The portion of the training set supplied by the decision tree to each of its terminal, 
or leaf, nodes is used to train that node's corresponding neural network. In preferred 
embodiments, different leaf node networks are trained on different processors. In many 
embodiments, a copy of the entire decision tree, including the neural networks in both its 
non-terminal and leaf nodes, is stored on each of a plurality of processors. Then a set of 
new data objects is split into separate data partitions, one for each of such processor. 
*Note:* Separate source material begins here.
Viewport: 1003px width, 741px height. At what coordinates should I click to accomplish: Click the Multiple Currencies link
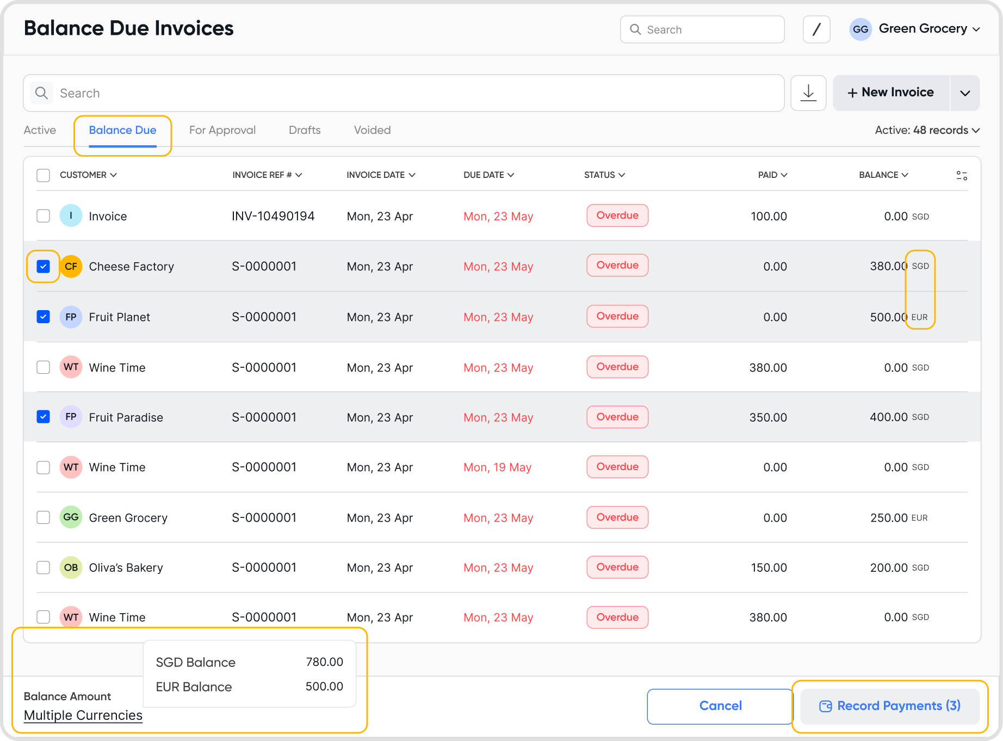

Finally data objects from the partition associated with each processor are passed down 
through the copy of the complete decision tree stored on that processor. This causes each 
such data object to be routed to a given leaf node of the tree, at which point the 
hidden-layer neural network associated with the given leaf node will analyze the data 
object, such as by classifying it, or recording an estimated value for each of its target 
fields. 

According to another aspect of the invention, a neural net tree has hidden-layer 
neural networks in it non-terminal nodes. 
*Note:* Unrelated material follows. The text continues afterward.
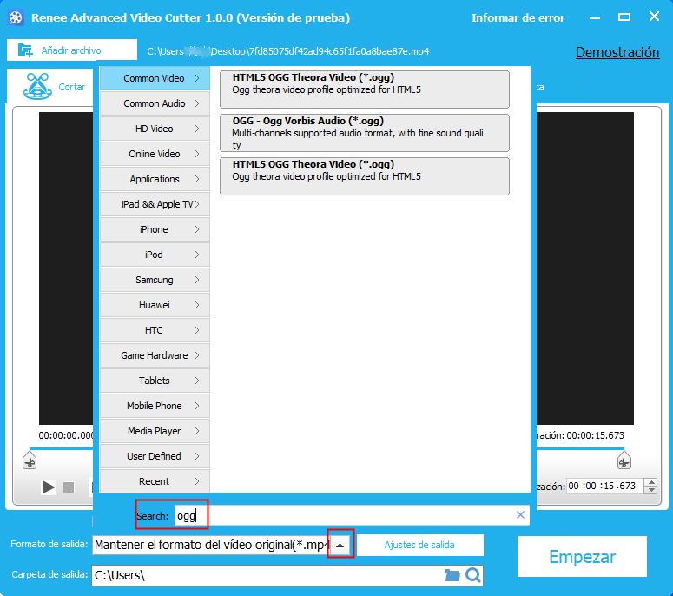
Task: Expand the Common Audio category
Action: (155, 103)
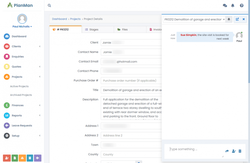Click the help question mark icon
Image resolution: width=250 pixels, height=163 pixels.
242,6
According to another aspect of the invention, a computer system includes a neural 
network, such as one in the nodes of one of the above mentioned decision trees, which 
automatically causes a selected percent of data objects applied to the neural network to 
be selected for a given purpose. 

DESCRIPTION OF THE DRAWINGS 

These and other aspects of the present invention will become more evident upon 
reading the following description of the preferred embodiment in conjunction with the 
accompanying drawings, in which: 

FIG. 1 is a schematic representation of one type of parallel computing system 
which can be used with the present invention; 

FIG. 2 is a schematic representation of the BuildModel process for training a 
neural tree network which embodies the present invention; 

FIGS. 3 illustrates BuildModel-Master, a simplified pseudo-code representation 
of the process run on one processor to train the non-terminal nodes of the neural tree 
network as part of the training process shown in FIG. 2; 

FIG. 4 is a schematic representation of a data space defined by a portion of a 
training data set supplied to a non-terminal node of the neural tree network shown in 
FIG. 2, and of the selection of a parameter whose values have the greatest spread in that 
portion of the data set; 

FIG. 5 is a schematic representation of the process of training a non-terminal 
node in the tree of FIG. 2; 



FIG. 6 is a schematic representation of the vector of weights defined by the 
training process of FIG. 5; 

FIG. 7 is a schematic representation of the vector of FIG. 6 shown in the spatial 
coordinates of FIG. 4; 

FIG. 8 is a schematic representation of the process of using the neural net of a 
nonterminal node of the tree shown in FIG. 2 to split the training data object supplied to 
it between that node's two child nodes; 

FIG. 9 is a schematic representation of the decision process shown in FIG. 8 
represented in the spatial coordinates of FIGS. 4 and 7; 

FIG. 10 is a schematic representation of the data space and data points of FIG. 4, 
as split by the process of FIGS. 8 and 9 into two sub-spaces; 

FIG. 1 1 is a schematic representation of the data space of FIG. 10 5 indicating 
that the processes of FIGS. 5-9 are separately applied to each of sub-spaces shown in 
FIG. 10. 

FIG. 12 is a schematic representation of the space of data points of FIG. 10, with 
each of the two sub-spaces shown in FIG. 10 having been sub-divided into two sub-sub- 
spaces. 

FIG. 13 illustrates BuildModel_Slave, a simplified pseudo-code representation 
of the process run on each of a plurality of processors to train the hidden-layer neural 
networks associated with the leaf nodes of the neural tree network shown in FIG. 2; 

FIG. 14 is a schematic representation of the ApplyModel process in which a 
large Apply data set is partitioned, and each separate partition is run through a copy of 
the neural tree network trained in FIG. 2 on a separate processor; 

FIG. 1 5 is a schematic representation of the copy of the neural tree network 
contained in each processor in FIG. 14, and of the data records passing through that tree; 

FIG. 16 illustrates Apply Model_Master, a simplified pseudo-code representation 
of the process run on a single processor to control the ApplyModel process shown 
schematically in FIG. 14; 

FIG. 17 illustrates ApplyModel_Slave, a simplified pseudo-code representation 
of the process run on each of a plurality of separate processor nodes in the ApplyModel 
process shown in FIGS. 14 and 15; 



FIG. 18 is a schematic representation of the Apply Model process when it is 
supplied with un-partitioned data; 

FIG. 19 is a schematic representation of the ApplyModel process when it is used 
in conjunction with another computational process which supplies it with data that is 
already partitioned; 

FIG. 20 illustrates an alternate embodiment of the ApplyModel process in which 
the neural tree network includes hidden-layer networks in its non-terminal nodes. 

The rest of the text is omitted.